When Surgeon General C. Everett Koop took office in 1981, he called for explicit instructions in public schools on condom use. He was prevented from addressing the epidemic from the time he took office in 1981 through 1985, years that could have been used to slow the spread of a deadly virus. In March 2011, he wrote, “[For] reasons of intra-department politics that I can still not understand fully, I was cut off from AIDS discussions and statements for the next five years.” He continued, “My exclusion from AIDS was just another facet of Washington politics, especially the disturbing interplay between politics and health, which – no surprise – still goes on today.” While Koop died well before the COVID-19 pandemic, that disturbing interplay has shaped recent public health responses on local, regional, national, and international levels.

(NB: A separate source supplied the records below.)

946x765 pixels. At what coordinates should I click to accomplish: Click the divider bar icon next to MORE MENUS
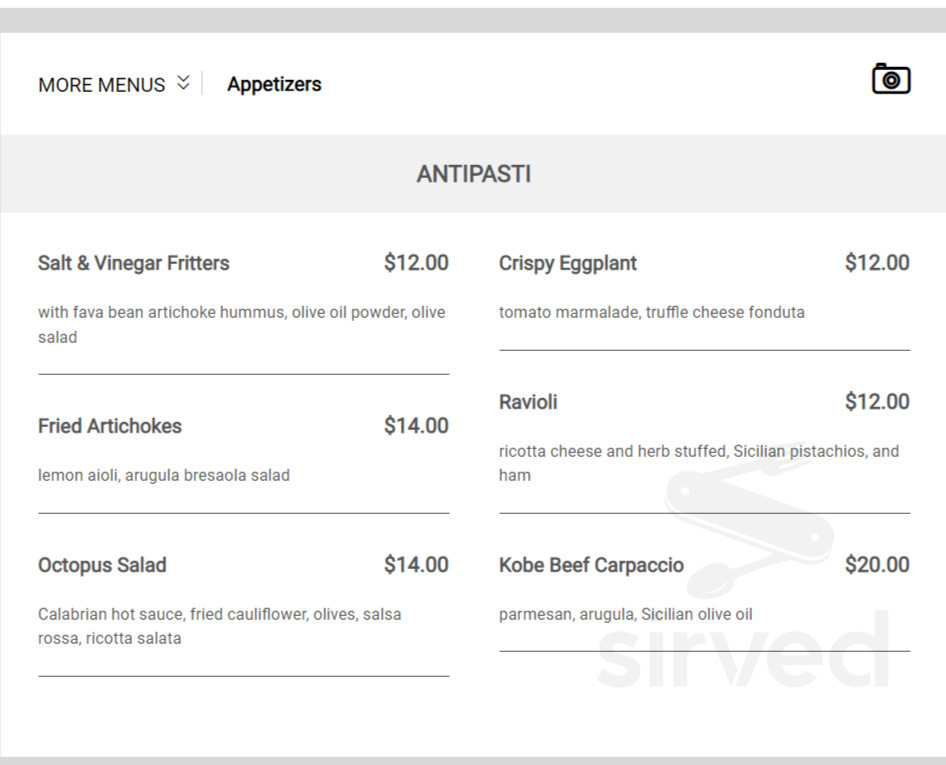(x=203, y=82)
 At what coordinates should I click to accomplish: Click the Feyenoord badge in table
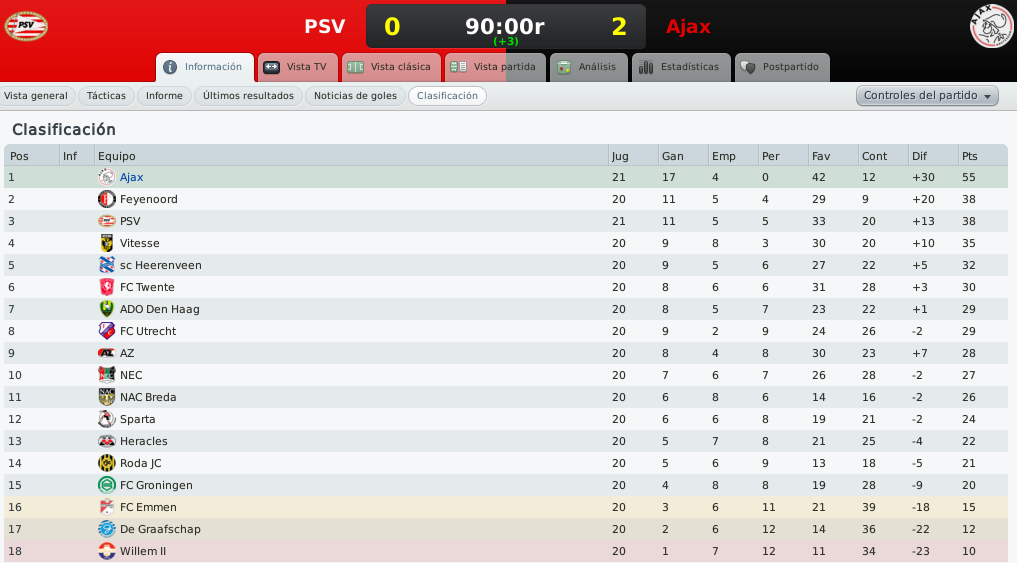(x=106, y=199)
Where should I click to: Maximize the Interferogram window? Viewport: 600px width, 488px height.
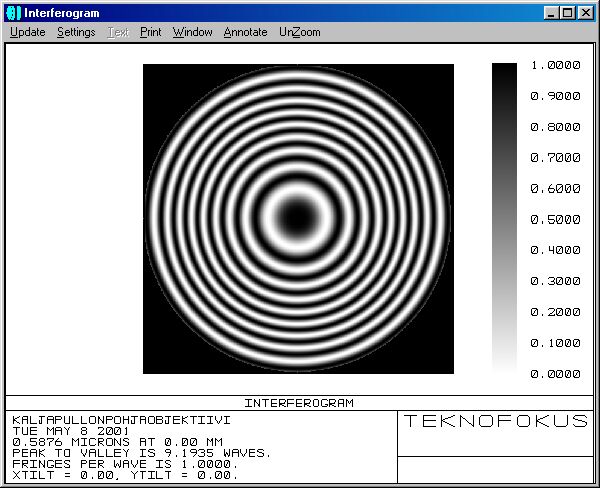tap(567, 13)
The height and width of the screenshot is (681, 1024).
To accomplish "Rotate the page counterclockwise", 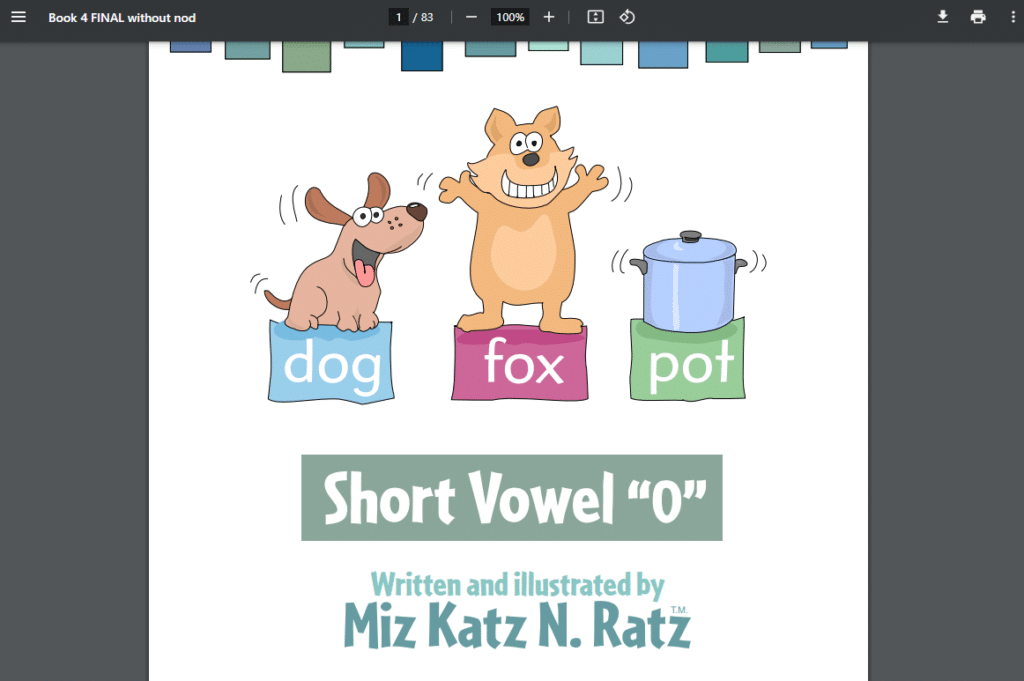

In the 1980s, those who resisted educating Americans about condoms usually couched their arguments in terms of morality. In 1983, Patrick Buchanan, then a news commentator and a former advisor to President Richard Nixon, ended an opinion piece for the New York Post with: “The poor homosexuals; they have declared war upon nature, and now nature is exacting an awful retribution.” By 1987, President Ronald Reagan began calling AIDS “public health enemy #1” but urged abstinence education rather than condom use. “After all,” he asked, “when it comes to preventing AIDS, don’t medicine and morality teach the same lessons?” The tragedy of the 1980s remains that political vitriol stood in the way of good public health measures. The HIV/AIDS epidemic could have followed a very different path.
Currently, opponents frame their resistance to an equally effective prophylactic measure, mask use, less in terms of morality and more in terms of freedom. Western Colorado’s US Congresswoman Lauren Boebert has derided masks as “totalitarian.” In June, a group of Mesa County residents testified at a county commissioners’ meeting that masking violated their civil liberties. They asked the commissioners to declare Mesa County “to be free of state and federal laws.” More recently, residents disrupted a school board meeting, “shouting anti-vaccination and anti-mask messages.”
In this atmosphere, the CMU administrators have bowed to local pressure, adopting a policy they call “mindful masking.” Dr. Amy Bronson, a member of our COVID-response team, described the policy in The Daily Sentinel in this way: “If you’re in a crowded indoor space, it’s probably best to mask up in that scenario. If you’re out in the grass eating lunch with friends, you probably don’t need to.”